The enactment of the Tax Cuts & Jobs Act (TCJA) contains many provisions that significantly change the tax landscape for both individuals and businesses. Here are four key changes that will have a significant impact on restaurant industry businesses (and their owners) and three strategies to consider:
1. Overal Reduction in Tax Rates
Restaurants that are structured as pass-through entities may benefit from the lowering of the individual tax rates. The highest individual tax rate was lowered from 39.6% to 37%. In addition, the total income amount that results in the application of the highest marginal tax rate was increased.
Effective January 1, 2018, restaurants operating as C-Corporations will now be taxed at a flat 21% federal income tax rate. This is a substantial decrease from the prior law which provided for a maximum rate of 35%. The tax rate applicable to qualified dividend distributions was unchanged.
2. Bonus Depreciation and Increased Section 179 Expense
The previous bonus depreciation requirement for property to be “original use” has been eliminated. As a result, bonus depreciation is available for both new and used property (applicable to property acquired after September 27, 2017). In addition, the bonus depreciation percentage has been increased to 100% for acquisitions occurring between September 28, 2017, and December 31, 2022 (i.e. 100% of the cost of qualified property can be expensed in the year of acquisition).

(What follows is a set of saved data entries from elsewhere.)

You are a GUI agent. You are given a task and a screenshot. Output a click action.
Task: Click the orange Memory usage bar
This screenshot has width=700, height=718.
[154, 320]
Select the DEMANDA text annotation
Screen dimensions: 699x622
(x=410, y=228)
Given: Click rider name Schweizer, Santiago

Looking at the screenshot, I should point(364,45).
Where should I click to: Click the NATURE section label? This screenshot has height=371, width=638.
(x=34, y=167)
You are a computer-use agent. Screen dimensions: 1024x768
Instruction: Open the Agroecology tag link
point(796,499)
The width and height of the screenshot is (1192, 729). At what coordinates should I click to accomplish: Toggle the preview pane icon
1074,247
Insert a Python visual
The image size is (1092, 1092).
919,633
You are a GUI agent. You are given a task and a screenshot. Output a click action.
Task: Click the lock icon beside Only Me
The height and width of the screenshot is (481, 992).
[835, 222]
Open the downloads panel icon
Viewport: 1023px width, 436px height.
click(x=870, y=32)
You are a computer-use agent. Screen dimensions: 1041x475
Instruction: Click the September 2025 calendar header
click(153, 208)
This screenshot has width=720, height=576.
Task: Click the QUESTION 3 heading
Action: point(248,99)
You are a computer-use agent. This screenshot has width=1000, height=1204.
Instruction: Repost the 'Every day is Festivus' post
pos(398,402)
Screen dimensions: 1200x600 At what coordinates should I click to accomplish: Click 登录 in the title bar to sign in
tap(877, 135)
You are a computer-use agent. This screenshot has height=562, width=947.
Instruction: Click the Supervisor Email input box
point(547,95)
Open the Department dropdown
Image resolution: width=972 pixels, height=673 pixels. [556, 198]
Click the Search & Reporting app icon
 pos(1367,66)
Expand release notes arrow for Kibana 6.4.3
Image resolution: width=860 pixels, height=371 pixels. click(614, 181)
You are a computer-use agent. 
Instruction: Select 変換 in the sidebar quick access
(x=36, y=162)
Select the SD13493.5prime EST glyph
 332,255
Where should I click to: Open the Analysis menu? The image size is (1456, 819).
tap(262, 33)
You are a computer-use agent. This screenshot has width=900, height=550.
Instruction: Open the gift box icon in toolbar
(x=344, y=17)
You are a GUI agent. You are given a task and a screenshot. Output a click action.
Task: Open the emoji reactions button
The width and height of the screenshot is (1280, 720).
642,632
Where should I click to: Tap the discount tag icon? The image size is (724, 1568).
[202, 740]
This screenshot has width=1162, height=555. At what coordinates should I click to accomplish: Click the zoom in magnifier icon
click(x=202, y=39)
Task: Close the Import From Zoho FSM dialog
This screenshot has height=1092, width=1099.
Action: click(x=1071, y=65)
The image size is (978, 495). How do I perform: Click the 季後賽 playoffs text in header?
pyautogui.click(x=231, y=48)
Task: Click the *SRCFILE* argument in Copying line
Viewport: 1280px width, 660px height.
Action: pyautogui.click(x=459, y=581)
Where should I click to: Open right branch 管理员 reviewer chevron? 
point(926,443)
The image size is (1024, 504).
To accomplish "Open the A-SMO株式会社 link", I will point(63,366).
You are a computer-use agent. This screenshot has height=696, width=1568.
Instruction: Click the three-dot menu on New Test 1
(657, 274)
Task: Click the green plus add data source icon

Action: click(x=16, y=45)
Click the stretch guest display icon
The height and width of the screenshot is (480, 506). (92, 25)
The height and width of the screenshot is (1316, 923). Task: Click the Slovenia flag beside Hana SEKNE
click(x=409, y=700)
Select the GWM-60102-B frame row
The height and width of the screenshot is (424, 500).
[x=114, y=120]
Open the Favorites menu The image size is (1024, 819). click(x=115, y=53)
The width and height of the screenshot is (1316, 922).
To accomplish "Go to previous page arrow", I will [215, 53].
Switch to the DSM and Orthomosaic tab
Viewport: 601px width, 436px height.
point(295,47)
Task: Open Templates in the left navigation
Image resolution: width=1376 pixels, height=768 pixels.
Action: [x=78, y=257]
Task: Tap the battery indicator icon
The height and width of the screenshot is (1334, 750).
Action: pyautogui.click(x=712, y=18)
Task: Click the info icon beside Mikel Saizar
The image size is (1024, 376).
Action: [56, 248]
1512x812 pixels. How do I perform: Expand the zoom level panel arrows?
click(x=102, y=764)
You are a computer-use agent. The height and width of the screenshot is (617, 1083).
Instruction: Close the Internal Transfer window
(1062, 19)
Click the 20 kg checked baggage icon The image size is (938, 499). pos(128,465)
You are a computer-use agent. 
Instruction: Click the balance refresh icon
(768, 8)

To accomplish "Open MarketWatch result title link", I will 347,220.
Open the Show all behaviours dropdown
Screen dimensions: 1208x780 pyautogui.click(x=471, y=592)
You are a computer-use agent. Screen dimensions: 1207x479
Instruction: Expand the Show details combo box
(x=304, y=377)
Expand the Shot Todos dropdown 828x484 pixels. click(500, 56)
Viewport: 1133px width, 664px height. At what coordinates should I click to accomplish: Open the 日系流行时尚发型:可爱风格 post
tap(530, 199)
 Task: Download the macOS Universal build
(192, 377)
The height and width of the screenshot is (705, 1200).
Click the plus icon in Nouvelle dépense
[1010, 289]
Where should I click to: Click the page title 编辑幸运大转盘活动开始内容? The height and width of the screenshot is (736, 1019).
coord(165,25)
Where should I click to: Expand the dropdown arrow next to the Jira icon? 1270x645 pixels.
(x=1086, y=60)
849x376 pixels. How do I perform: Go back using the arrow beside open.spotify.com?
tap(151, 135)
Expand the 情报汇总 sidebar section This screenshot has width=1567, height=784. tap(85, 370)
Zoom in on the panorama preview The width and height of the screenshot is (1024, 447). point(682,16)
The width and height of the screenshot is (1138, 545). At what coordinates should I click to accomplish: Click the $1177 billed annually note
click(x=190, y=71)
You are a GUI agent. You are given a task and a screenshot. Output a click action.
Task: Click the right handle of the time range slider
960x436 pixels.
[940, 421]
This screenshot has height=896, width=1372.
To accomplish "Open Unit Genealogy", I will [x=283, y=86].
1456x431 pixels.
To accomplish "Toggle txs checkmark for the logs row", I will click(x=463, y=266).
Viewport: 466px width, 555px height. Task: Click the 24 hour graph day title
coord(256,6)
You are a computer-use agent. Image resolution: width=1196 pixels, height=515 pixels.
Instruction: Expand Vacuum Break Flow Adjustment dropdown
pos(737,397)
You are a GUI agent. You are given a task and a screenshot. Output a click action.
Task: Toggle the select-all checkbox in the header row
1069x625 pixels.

For property placed in service after December 31, 2017, the TCJA increases the Section 179 expense deduction to $1MM with the start of the phase-out threshold increasing to $2.5MM (complete phase-out of deduction occurs at $3.5MM of property additions). In addition, certain improvements to non-residential real property (roofs, HVAC, fire protection, security systems, etc.) are now eligible for deduction under Section 179.
These two changes should have a positive impact on the after-tax cash flow of those operating in the restaurant industry.
3. 20% Deduction for Qualified Business Income
A significant new provision in the TCJA is the creation of a 20% deduction for Qualified Business Income for individuals and trusts/estates that own pass-through businesses, which include sole proprietorships, LLCs, S-Corporations and disregarded entities. In general, the 20% deduction is based on the lower of the owner’s taxable income or allocable share of “Qualified Business Income.” There are limitations on the deduction based upon the amount of employee wages paid by the business.
4. Accounting for Inventory
In general, businesses are required to capitalize inventory when the production or sales of such inventory is a material income-producing factor. Currently, an average gross- receipts-based exemption is provided, which exempts businesses from maintaining inventory when its average gross receipts for the prior three tax-years is below a specified amount. Such amount has historically been either $1M or $10MM (varies based on the type of entity). The TCJA provides for an increase of such amount to $25MM regardless of entity type. This change will exempt many restaurants from the requirement to maintain inventories for income tax purposes.
In addition to the opportunities under the new tax law, here are three strategies that are often beneficial to those operating the restaurant industry:
1. Federal Tax Credits
- FICA Tip Credit – Credit provided to employers for their share of payroll taxes paid on the Tip Income of its employees.
- Work Opportunity Tax Credit – Credit provided to employers for the hiring of individuals from target groups (i.e. veterans, SNAP recipients, etc.).
2. Georgia State Credits
- Retraining Tax Credit – Credit provided to employers related to costs incurred for the training of employees on new equipment and technology.
- Jobs Tax Credit – Credit provided for the creation of full-time jobs in designated geographic areas.
3. Cost Segregation Studies
- Restaurants that have invested a substantial amount of capital in buildings and related improvements may benefit from a cost segregation study to optimize the classification of such costs and acceleration of depreciation deductions.